§ **Exercise directions**:
In the records below, give the lines as a JSON list of strings, one string per line and no blank lines, starting at the line that contains "You are a computer-use" and ending at the line that contains "point(401,184)". Leave the pictures out.

§ **Extracted data**:
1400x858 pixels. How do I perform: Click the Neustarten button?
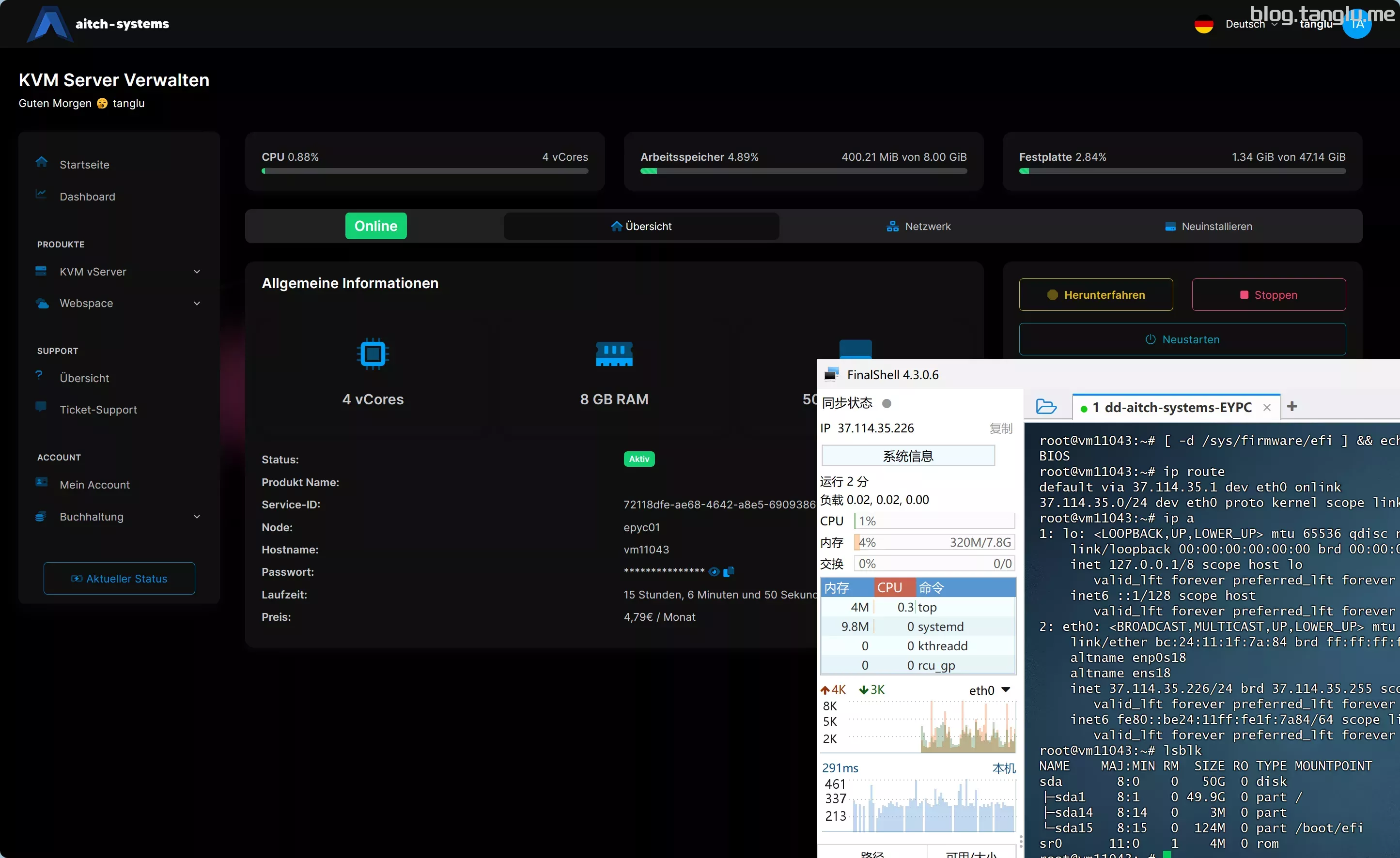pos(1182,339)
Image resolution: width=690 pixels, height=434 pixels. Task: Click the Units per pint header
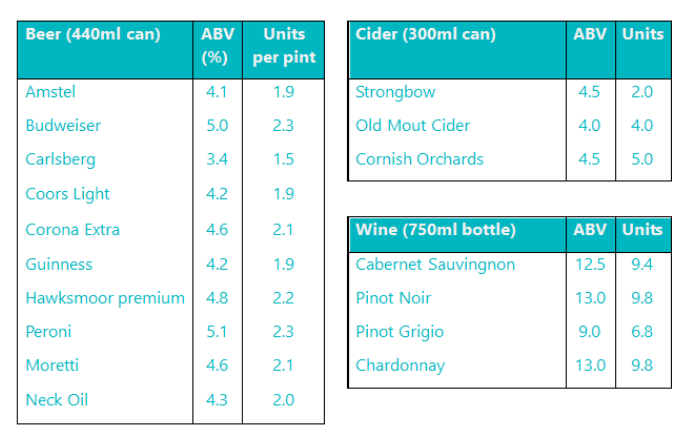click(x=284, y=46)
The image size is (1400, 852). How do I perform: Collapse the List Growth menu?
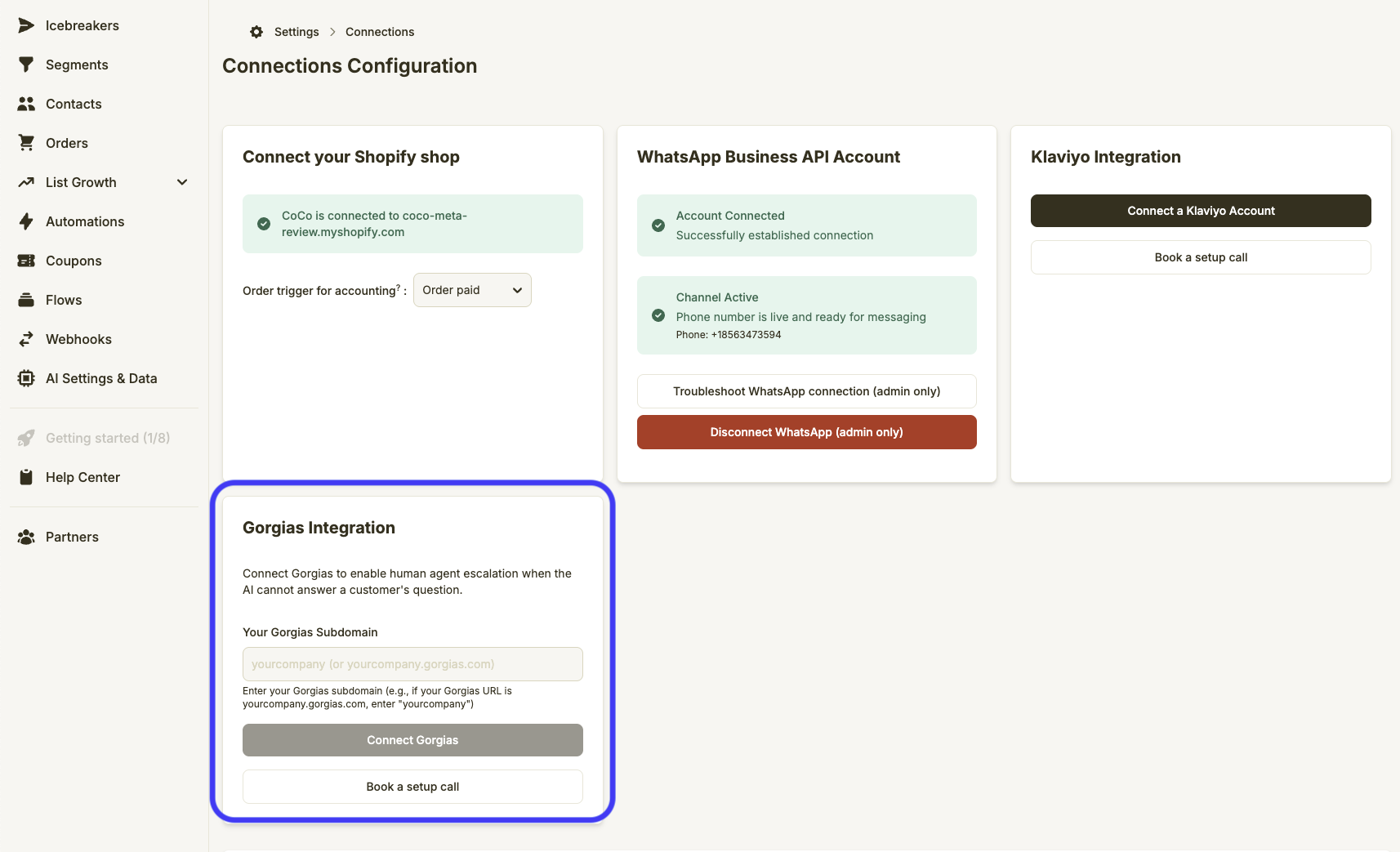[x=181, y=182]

---

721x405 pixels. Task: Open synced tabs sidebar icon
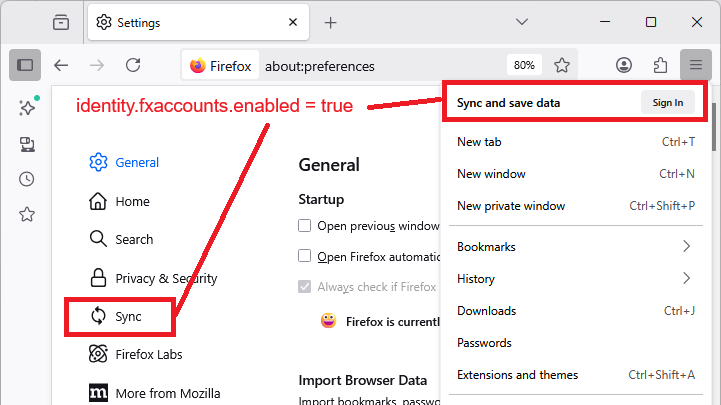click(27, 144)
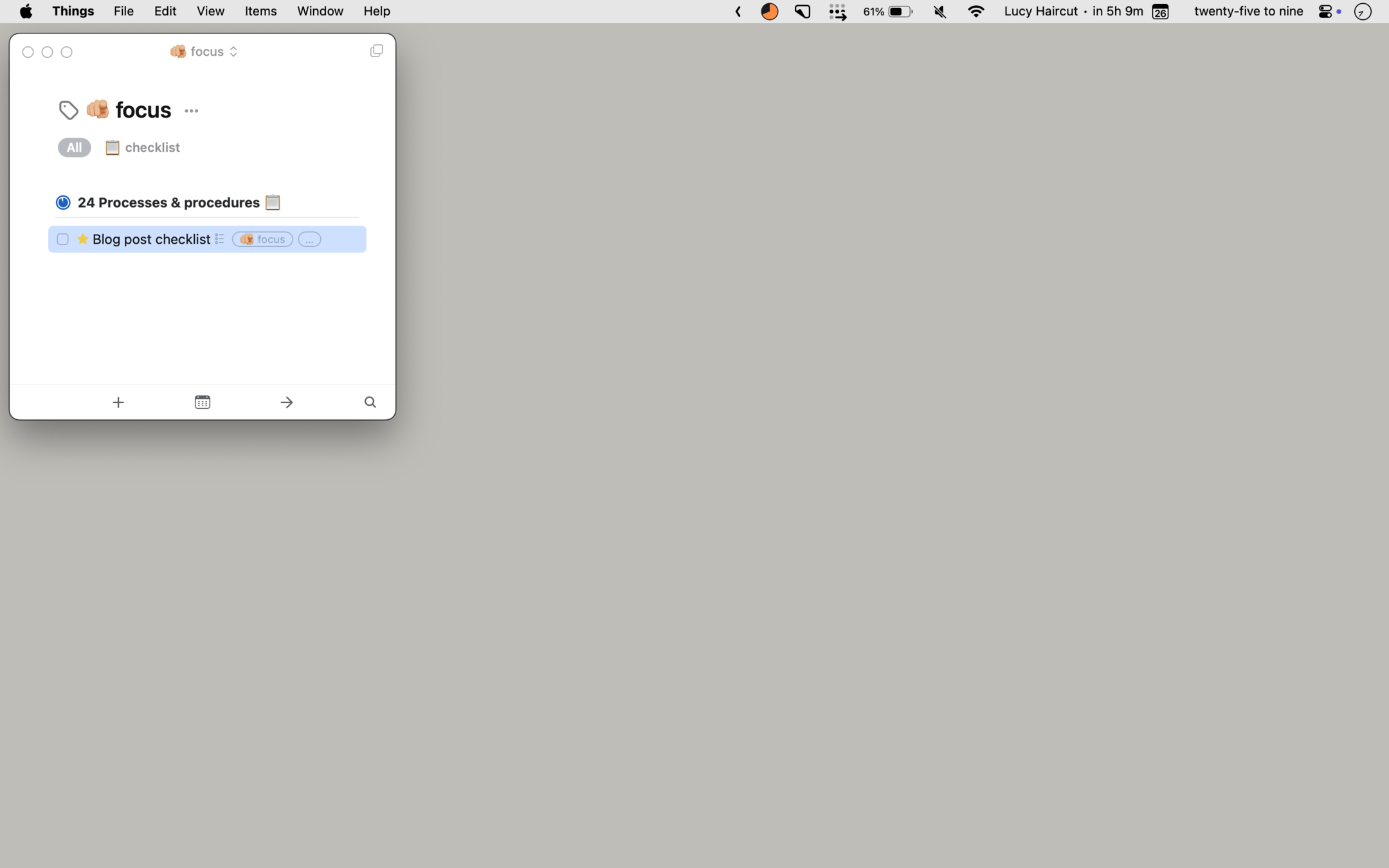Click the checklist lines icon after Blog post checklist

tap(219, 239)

* * *

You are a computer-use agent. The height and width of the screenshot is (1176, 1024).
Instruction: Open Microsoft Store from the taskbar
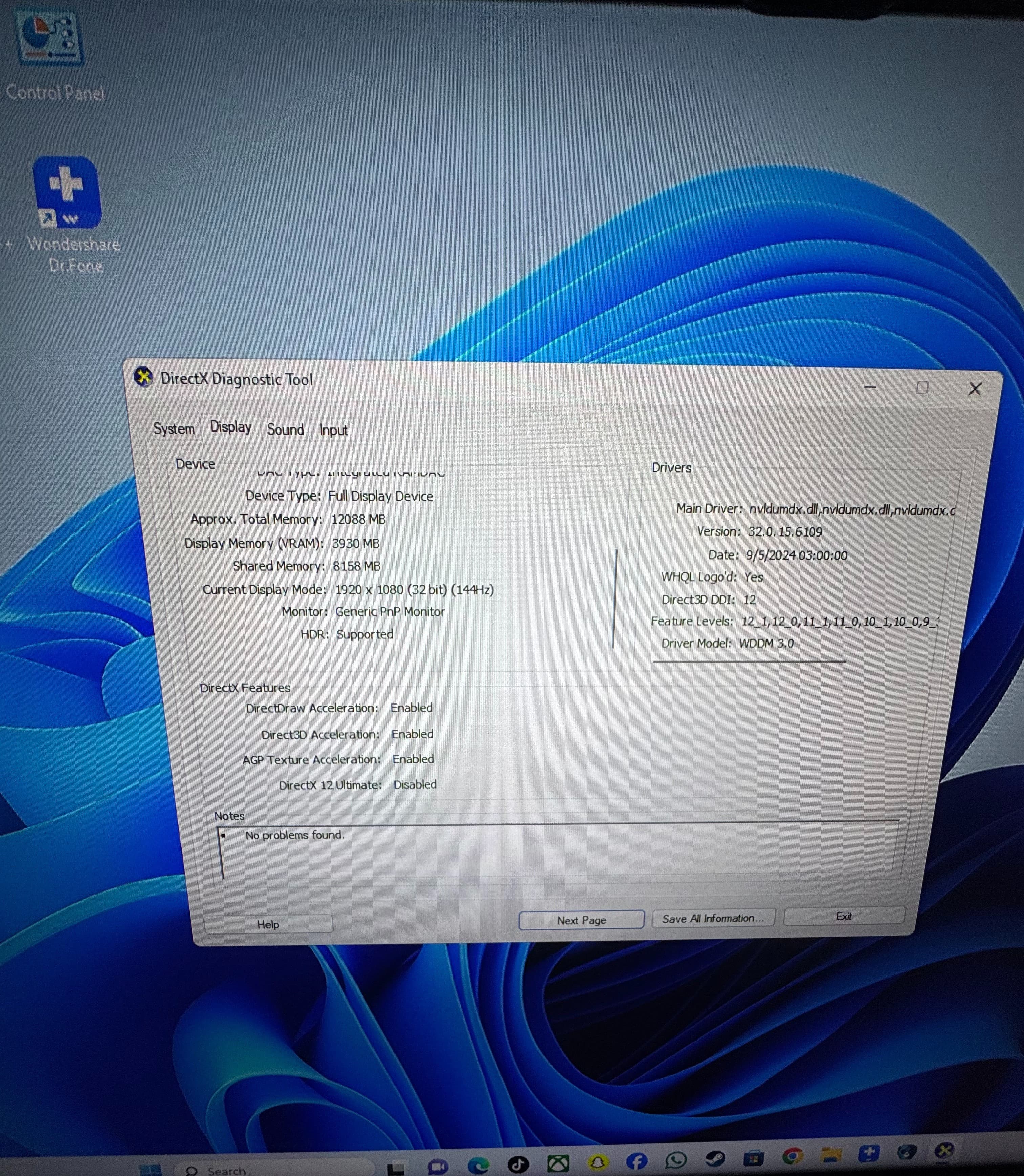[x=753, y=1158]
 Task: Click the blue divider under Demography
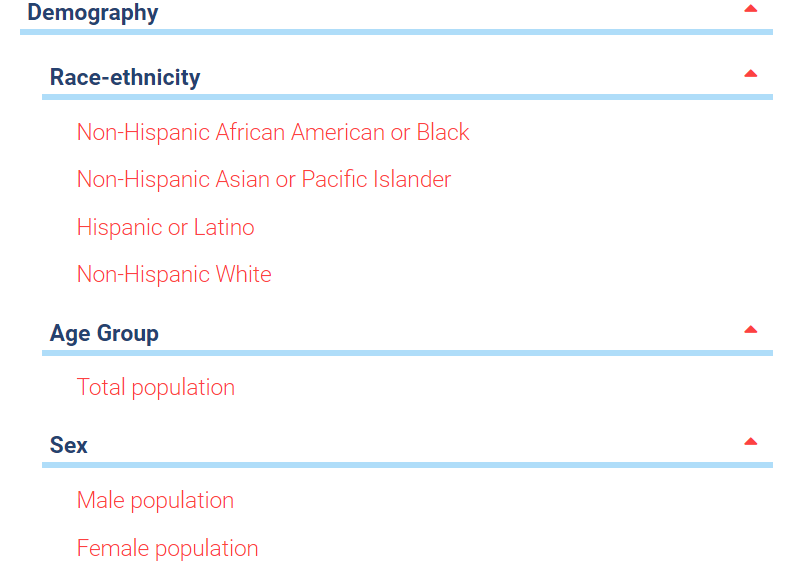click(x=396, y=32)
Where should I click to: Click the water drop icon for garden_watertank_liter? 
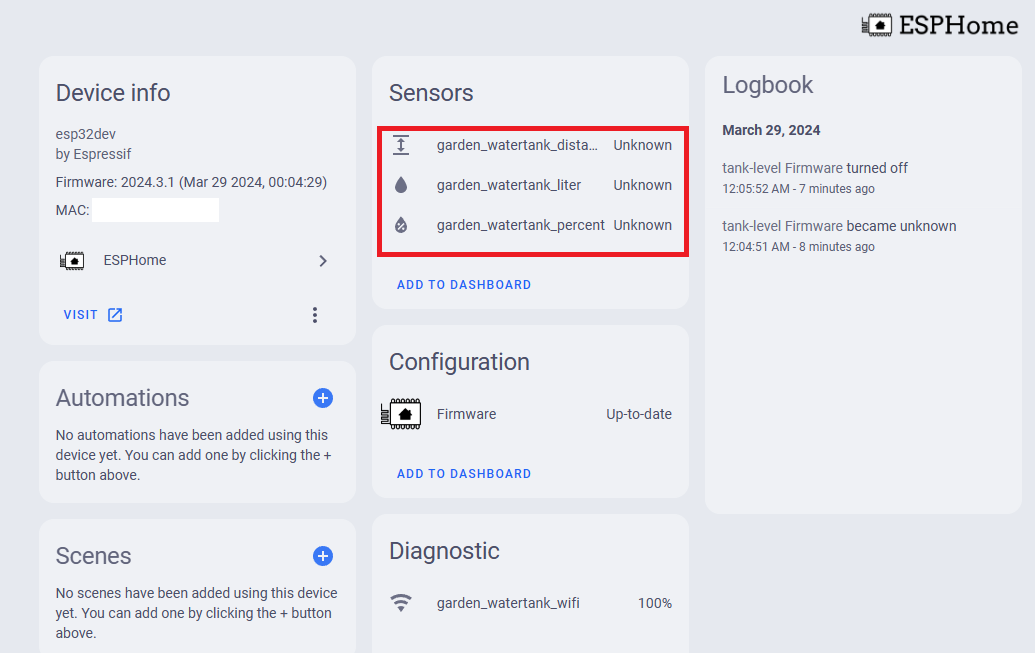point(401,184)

§ **Output of the exercise**:
[
  "You are a computer-use agent. The height and width of the screenshot is (1176, 1024).",
  "Instruction: Open Microsoft Store from the taskbar",
  "[x=753, y=1158]",
  " Task: Click the blue divider under Demography",
  "click(x=396, y=32)",
  "Where should I click to: Click the water drop icon for garden_watertank_liter? ",
  "point(401,184)"
]